-- Start STORED DATA --
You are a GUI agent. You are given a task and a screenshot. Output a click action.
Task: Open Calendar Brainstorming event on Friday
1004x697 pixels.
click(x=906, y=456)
-- End STORED DATA --
-- Start STORED DATA --
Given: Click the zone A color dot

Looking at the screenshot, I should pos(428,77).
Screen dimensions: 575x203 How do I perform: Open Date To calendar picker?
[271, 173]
-- End STORED DATA --
YOUR OBJECTIVE: Rescale the entries starting at the line containing "You are a GUI" and ending at the line containing "click(x=906, y=456)", both included, and reproduce only those lines in full, requests included. Multiply each coordinate in the answers by 0.8 and round to the nearest whole number, rounding halves up.

IN RESPONSE:
You are a GUI agent. You are given a task and a screenshot. Output a click action.
Task: Open Calendar Brainstorming event on Friday
1004x697 pixels.
click(x=725, y=365)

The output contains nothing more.